**** Source extract
The Amiga 1200 was launched in December 1992 but before that a British company called Acorn Computers released the Archimedes range of computers, the next generation after their 8 bit systems (Atom, BBC A/B/B+, Master, Master Compact). Starting with the A305, A310, A410 & A440 in mid 1989 these machines had 32bit ARM2 processors (from which the Intel XScale/StrongARM chips out now originated), the Arthur (later RISCOS (Screenshot) operating system in ROM (instant bootup!), wonderful GUI, built in BBC Basic and easy ARM assembler access, 8 channel stereo sound, etc.
My first computer was a BBC B in 1982 (which should have been mentioned for it's incredible robustness and shedload of I/O ports.. you could link it to anything, oh and for being the machine the original version of Elite was written for) to an Acorn A3000 in 1990, before going PC 94'ish. Shortly after Linux appeared so all was ok again ;) -
Re:Errr...what??
An image search in google will show you several machines and desktops. Actually I did before I posted, but forgot to include the link to the image.
********
**Your tasks:**
**a.** Which Archimedes models does the Acorn Archimedes text name as the first ones released, starting in mid 1989? List every one.
**b.** Pick up the Acorn Archimedes text after its last sentence and continue it.
**** Extracted material
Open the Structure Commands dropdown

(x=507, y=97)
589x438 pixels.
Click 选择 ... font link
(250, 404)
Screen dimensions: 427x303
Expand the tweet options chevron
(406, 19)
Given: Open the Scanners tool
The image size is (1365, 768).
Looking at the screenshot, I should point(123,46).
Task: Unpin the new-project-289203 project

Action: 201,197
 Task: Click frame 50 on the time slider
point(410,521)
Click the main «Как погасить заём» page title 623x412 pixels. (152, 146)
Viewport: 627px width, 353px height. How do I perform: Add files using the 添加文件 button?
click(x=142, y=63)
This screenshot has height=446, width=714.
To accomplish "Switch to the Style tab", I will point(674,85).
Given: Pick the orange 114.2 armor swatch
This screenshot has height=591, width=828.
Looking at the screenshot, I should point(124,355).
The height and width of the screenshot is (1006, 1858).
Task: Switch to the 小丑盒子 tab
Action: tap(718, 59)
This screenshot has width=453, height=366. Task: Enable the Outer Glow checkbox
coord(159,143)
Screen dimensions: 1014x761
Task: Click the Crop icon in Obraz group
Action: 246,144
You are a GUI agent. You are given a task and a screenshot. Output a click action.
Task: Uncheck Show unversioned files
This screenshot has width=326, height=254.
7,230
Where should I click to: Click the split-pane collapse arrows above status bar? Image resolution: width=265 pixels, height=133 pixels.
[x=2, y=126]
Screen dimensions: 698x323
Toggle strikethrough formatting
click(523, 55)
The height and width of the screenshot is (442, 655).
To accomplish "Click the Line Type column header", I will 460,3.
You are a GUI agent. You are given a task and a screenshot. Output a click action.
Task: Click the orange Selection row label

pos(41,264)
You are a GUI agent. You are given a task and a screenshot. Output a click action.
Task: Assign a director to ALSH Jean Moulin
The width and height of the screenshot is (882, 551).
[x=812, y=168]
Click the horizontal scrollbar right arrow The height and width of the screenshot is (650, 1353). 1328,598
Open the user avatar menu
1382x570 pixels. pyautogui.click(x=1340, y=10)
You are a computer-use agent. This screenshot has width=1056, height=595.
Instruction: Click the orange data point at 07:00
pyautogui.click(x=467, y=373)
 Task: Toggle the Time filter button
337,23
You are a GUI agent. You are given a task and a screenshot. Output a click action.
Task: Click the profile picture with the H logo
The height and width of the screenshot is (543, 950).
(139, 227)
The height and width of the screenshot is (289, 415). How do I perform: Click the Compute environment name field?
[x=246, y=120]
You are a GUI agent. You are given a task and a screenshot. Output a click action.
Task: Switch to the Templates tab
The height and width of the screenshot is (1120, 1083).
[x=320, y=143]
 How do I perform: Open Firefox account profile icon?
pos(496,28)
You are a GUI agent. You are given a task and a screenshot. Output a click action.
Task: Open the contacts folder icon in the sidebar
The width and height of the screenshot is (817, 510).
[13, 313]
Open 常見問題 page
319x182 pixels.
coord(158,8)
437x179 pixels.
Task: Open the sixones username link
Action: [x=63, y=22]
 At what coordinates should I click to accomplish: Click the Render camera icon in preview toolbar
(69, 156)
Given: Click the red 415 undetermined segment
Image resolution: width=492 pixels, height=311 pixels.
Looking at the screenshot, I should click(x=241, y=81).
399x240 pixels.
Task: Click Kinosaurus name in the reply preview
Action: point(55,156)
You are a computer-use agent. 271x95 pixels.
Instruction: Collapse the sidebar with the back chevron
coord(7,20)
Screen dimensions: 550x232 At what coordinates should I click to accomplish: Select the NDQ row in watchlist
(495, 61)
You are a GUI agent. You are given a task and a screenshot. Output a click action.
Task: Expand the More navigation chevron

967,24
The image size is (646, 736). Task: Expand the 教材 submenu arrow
********
**Results of the exercise:**
**a.** A305, A310, A410, A440

**b.**
Here is an example of the taskbar in action (a modern version, but nothing really big has changed) -
Re:I think this is outstanding.
Sigh, reminds me of RISC OS - a ROM based operating system. You still had the BIOS (bit it was very titchy IIRC) and then you had two 2Mb ROM chips on the motherboard which held the OS - extremely quick to boot and very very hard to get infected with viruses (although I believe RISC OS have now brought out "flashable ROMs" to save people having to by a new 99UKP set of ROMs everytime there's a major OS update). What about patches etc? Well, those can be "soft loaded" on boot if necessary.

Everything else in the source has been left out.